Build and run the application and you should see the initial layout. And if you look to the bottom-right corner of the app, to the Next and Finish buttons, you’ll see that they still overlap. This is because you’re still missing the animations. You’ll worry about that in a moment, when you start animating views that move them around.

Animating attributes

You haven’t really animated anything yet, so let’s change that. There are a few things you can animate in a MotionLayout.
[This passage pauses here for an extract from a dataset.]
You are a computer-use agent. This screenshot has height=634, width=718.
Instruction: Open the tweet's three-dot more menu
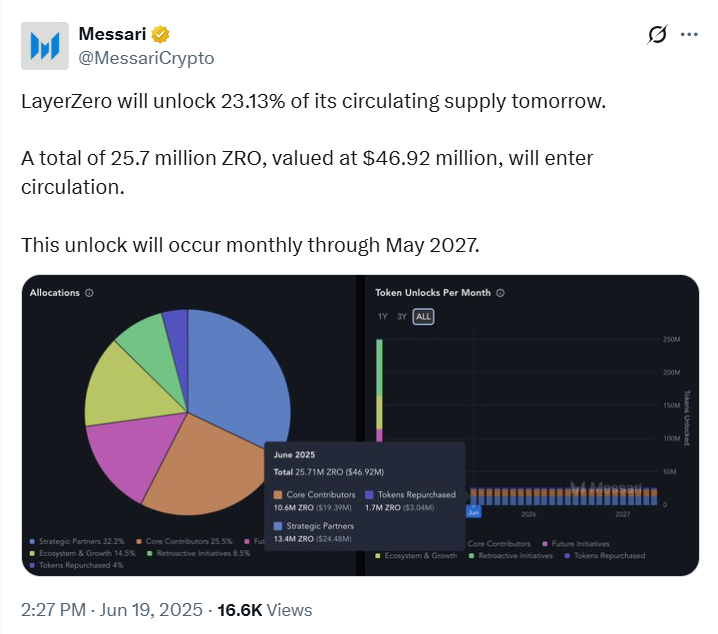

First off, you’ll add the button animations, so they don’t overlap, and they appear at the right time. Additionally, to make all the animations run you have to setup progress changes with the ViewPager.

Open up the OnboardingView class in the view package, and go to the onPageScrolled function. It looks something like this:

override fun onPageScrolled(position: Int, positionOffset: Float, positionOffsetPixels: Int) {
    if (numberOfPages > 1) {
      val newProgress = (position + positionOffset) / (numberOfPages - 1)

      //update progress
    }
  }

All you have to do to change the progress of the MotionScene is to add the following line under the comment:

onboardingRoot.progress = newProgress

So whenever you scroll the pager, you will update the animation’s progress.

As mentioned before, you will make the Previous button appear once you leave the first page. So a good way to do this is to set its alpha to 0 at the start, and change it to 1 in the end. Go back to the onboarding_scene.xml file. Add the android:alpha="0" attribute to the previousButton start constraint.

<ConstraintSet android:id="@+id/start">
  - - - 
  <Constraint
    android:id="@id/previousButton"
    android:layout_width="wrap_content"
    android:layout_height="wrap_content"
    android:alpha="0"
    app:layout_constraintBottom_toBottomOf="parent"
    app:layout_constraintStart_toStartOf="parent" />
  - - - 
</ConstraintSet>

Also add android:alpha="1" to the end constraint counterpart.

<ConstraintSet android:id="@+id/end">
  - - - 
  <Constraint
    android:id="@id/previousButton"
    android:layout_width="wrap_content"
    android:layout_height="wrap_content"
    android:alpha="1"
    app:layout_constraintBottom_toBottomOf="parent"
    app:layout_constraintStart_toStartOf="parent" />
  - - - 
</ConstraintSet>

Build and run the code. You should see the Previous button fade in and out. You’ve made your first animation! :]

But you can do better. Rather than changing alpha from 0 to 1 across all the pages, it would be better if it went to full alpha when you leave the first page. To do this, you have to use a KeyFrame. You have to tell MotionLayout to go to full alpha in 20% of the animation – when you scroll to the second page.